Différents éléments ont influencé en sens divers les notations pour 2019. Les deux intervenantes du séminaire en ligne évoquèrent les manifestations populaires, signe d’une participation accrue dans la vie politique, à la suite d’une insatisfaction du public à l’égard des politiciens en place et d’un manque de confiance dans les institutions. Ces facteurs sont corrélés et peuvent avoir une incidence positive sur la notation d’un pays s’ils entraînent par exemple une baisse de la corruption et plus de transparence, négative quand c’est une violence débridée et dévastatrice qui se déclenche.
Recul ou stagnation démocratique en Occident
Une régression ou une stagnation de la démocratie en Occident se reflète dans une baisse des scores moyens des démocraties avancées de l’Europe et des Etats-Unis depuis de un certain nombre d’années. Ce recul démocratique se manifeste de plusieurs façons :
– un accent accru sur la gouvernance des élites et des experts plutôt que sur la démocratie participative populaire ;
– une montée en puissance d’institutions et d’organismes constitués d’experts non élus et non responsables ;
– une sortie de questions de fond d’importance nationale de l’arène politique, questions déférées à des politiciens, experts ou organes supranationaux prenant leurs décisions à huis clos ;
– l’élargissement du fossé entre, d’une part, les élites et les partis politiques et, d’autre part, les électeurs nationaux ;
– la baisse des libertés civiles, y compris la liberté des médias et la liberté d’expression.
Ces tendances régressives sont apparues dans les démocraties achevées dans les années 1990. Elles se sont accélérées dans les années 2000 et ont atteint leur apogée dans la décennie qui s’est clôturée en 2019.
La rétrogradation des Etats-Unis
Les deux conférencières sont revenues sur la rétrogradation des Etats-Unis, pourtant perçus comme parangon de la démocratie pour la qualité de leur processus électoral et pour leur pluralisme, d’une démocratie accomplie à une démocratie imparfaite, en 2016. Encore situés à la 17e place de l’indice de la démocratie en 2010, les Etats-Unis (7,96) terminent la décennie à la 25e. Les causes en précédèrent l’élection de Donald Trump en 2016 et sans doute la favorisèrent-elles, à savoir une frustration grandissante du public envers les institutions, l’impasse institutionnelle continue, la polarisation de l’opinion et le peu d’estime pour les médias.

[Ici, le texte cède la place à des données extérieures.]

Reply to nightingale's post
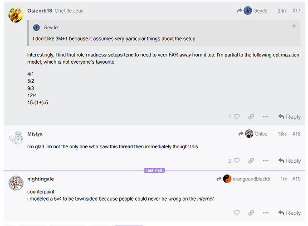 (x=289, y=213)
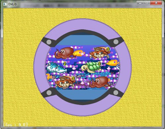165x129 pixels.
Task: Click the bottom-right brown octopus
Action: pos(100,82)
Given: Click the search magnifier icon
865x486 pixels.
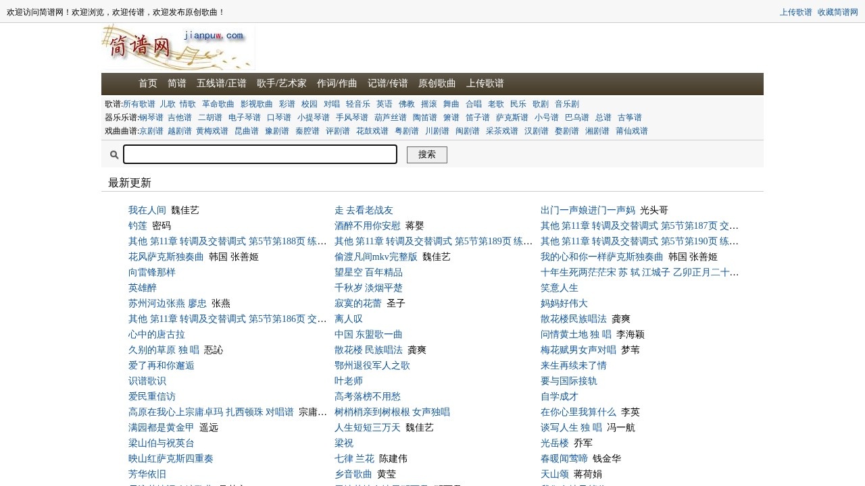Looking at the screenshot, I should (114, 155).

Le top 5 de l’indice de la démocratie 2019 de The Economist est constitué de la Norvège (avec un score global de 9,87), l’Islande (9,58), la Suède (9,39), la Nouvelle-Zélande (9,26) et la Finlande (9,25). Curieusement, l’Irlande (9,24), le seul pays avec la Norvège à avoir recueilli trois maximums sur les cinq catégories, n’est classée que 6e, handicapée par un manque de participation politique et des lacunes de gouvernance.
La France (8,12) est classée 20e, la Belgique (7,64), 33e et rangée parmi les démocraties imparfaites en raison principale de son manque de participation politique.

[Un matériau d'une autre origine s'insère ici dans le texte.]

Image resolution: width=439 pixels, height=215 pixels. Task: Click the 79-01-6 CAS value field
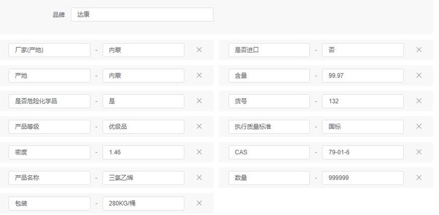pos(363,152)
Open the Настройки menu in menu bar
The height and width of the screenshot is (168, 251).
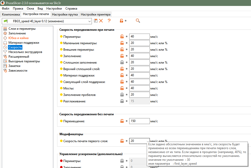54,9
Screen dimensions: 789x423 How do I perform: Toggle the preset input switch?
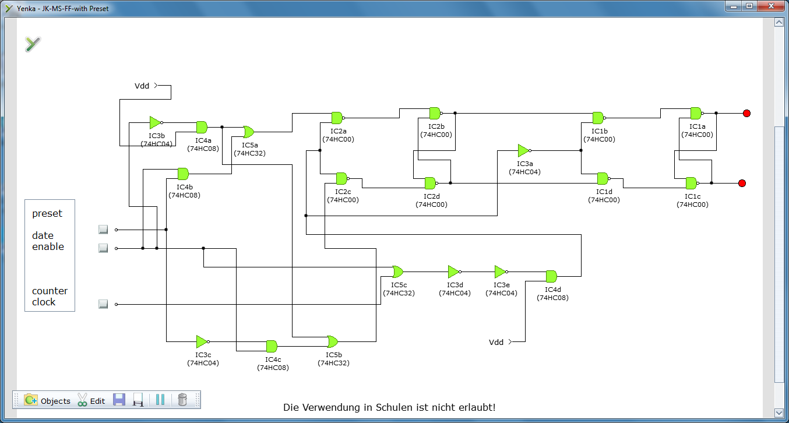coord(103,230)
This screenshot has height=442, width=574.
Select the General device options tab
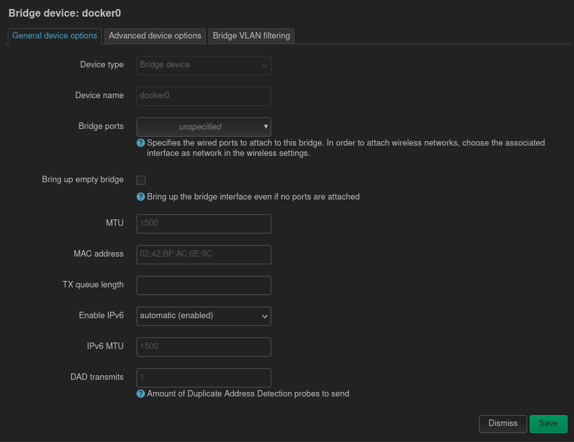pos(55,36)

Une liste de points à surveiller en 2020
Bien qu’elles insistèrent sur le caractère rétrospectif et non prévisionnel de l’étude, la responsable de cette dernière et la directrice du bureau de prévisions de The Economist indiquèrent quelques points de tension à surveiller en 2020 : les évolutions des situations particulières de la Chine, de l’Inde, de la Thaïlande et des Etats-Unis (en cette année d’élection présidentielle) et, d’une manière générale, dans les démocraties développées, la promulgation de lois restreignant les libertés civiles, le surcroît de réglementation affectant l’usage des réseaux sociaux et la corruption.